Writers Work in Mysterious Ways

Writing is a mysterious, idiosyncratic practice. Our biggest challenge, especially as beginners, is to silence our inner critic and what Steven Pressfield calls Resistance.

(Resistance is the inner killjoy that pounds your resolve into shreds. We're all put on this planet to pursue some dream, or calling, and 90% of us resist it. Instead, we resist these longings - to become a novelist, to open our own business - and opt for safety and comfort.

A confession: I subscribe to this because I cannot believe in a God that calls so many people to be lawyers.)

Every writer must overcome Resistance and our pinche inner critic in their own way. Finally, after a year of floundering in grad school, I think I've found mine. My nefarious tag team needs more sleep than I do. If I wake up after a decent night of sleep, I have a 15-20 minute window where I can think and create unencumbered. The same applies to that window of time that I lie in bed, in the dark, before I fall asleep. (The idea germinated from a Seinfeld episode I watched last night.)
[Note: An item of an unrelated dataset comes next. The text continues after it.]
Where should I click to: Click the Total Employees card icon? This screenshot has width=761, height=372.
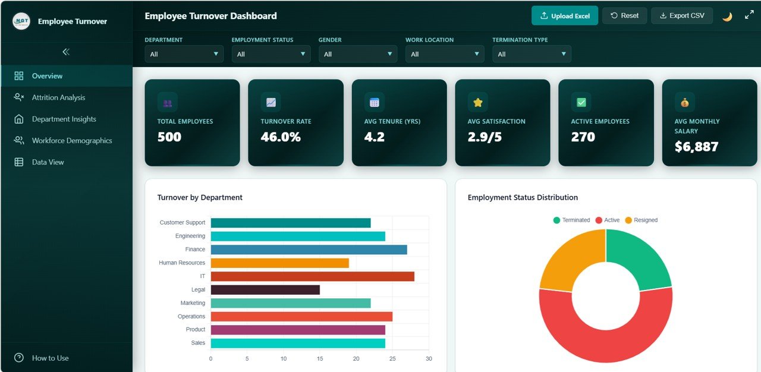167,102
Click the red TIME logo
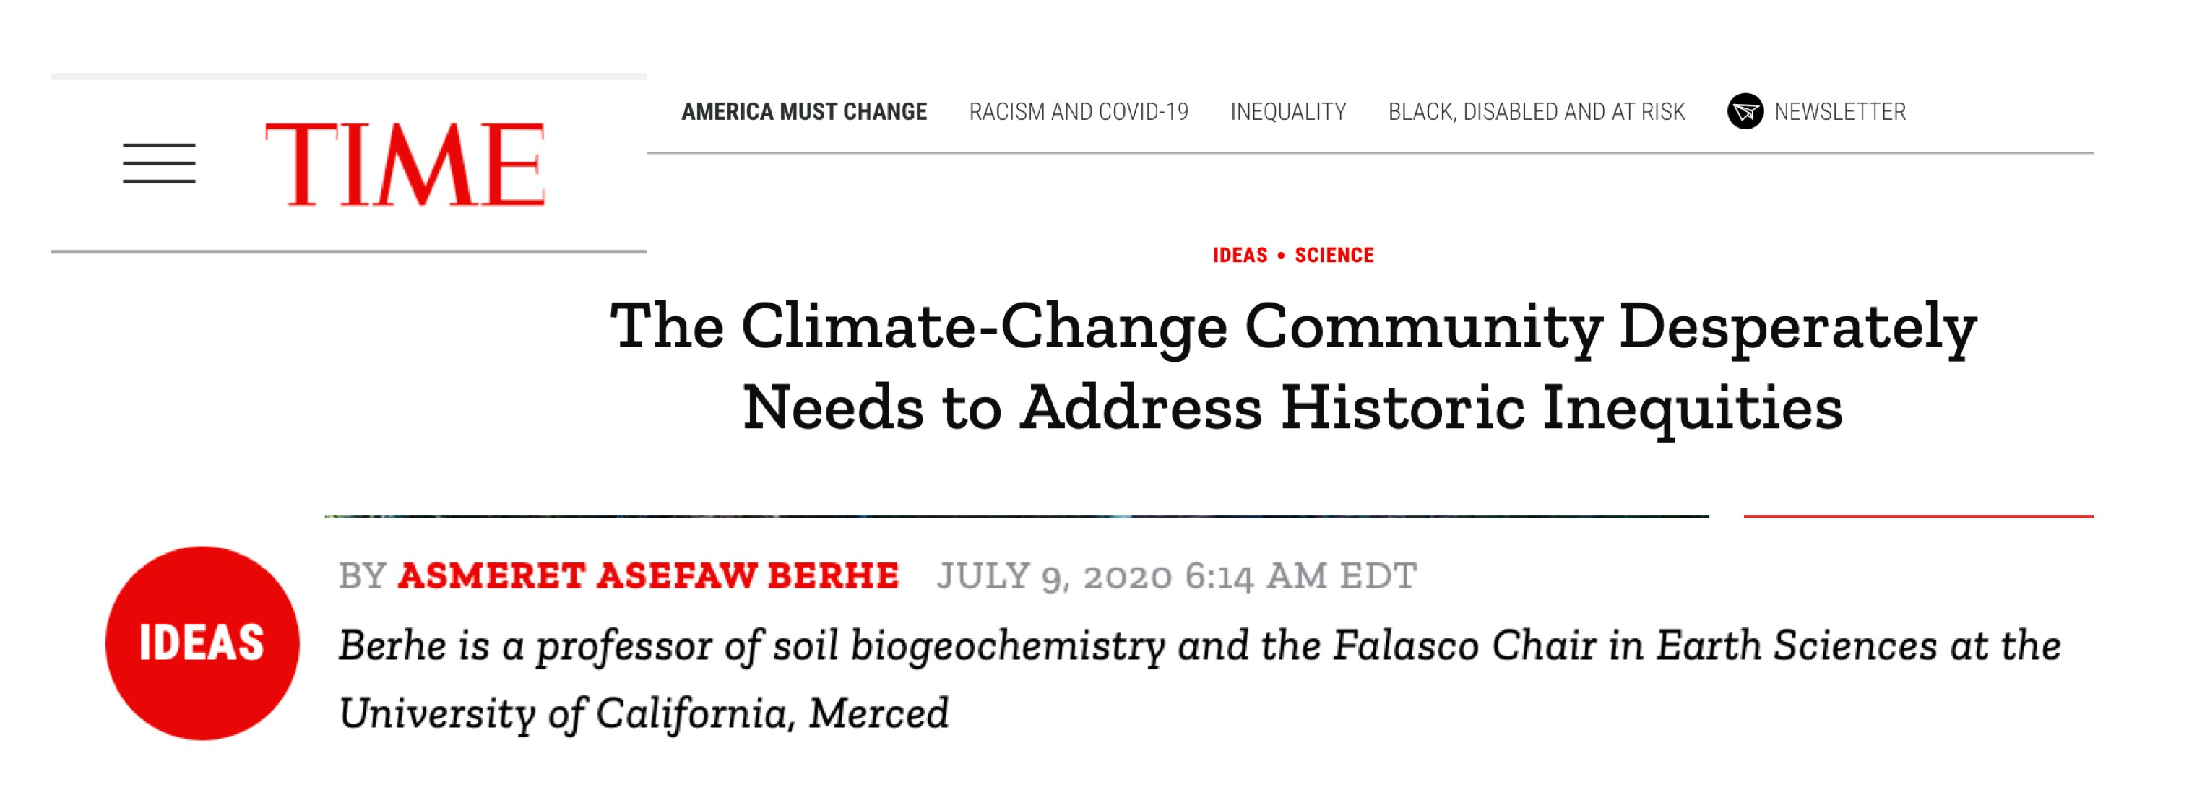This screenshot has width=2189, height=795. [x=404, y=164]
I noticed this today when I woke up and, while I was still wiping away my eye boogers, I was hit with BOOM! BOOM! BOOM!

Simultaneously, I had the realization I've already described above, the plot to my screenplay congealed, and I discovered a solution to the impasse that exists with my first novel.

The problem? Like three hungry baby birds, they were all vying for my unfettered attention. My mind loops and wanders, so I was barely able to transcribe a third of what I sensed before Dumb and Dumber crashed the party.

I'll have to try a tape recorder instead.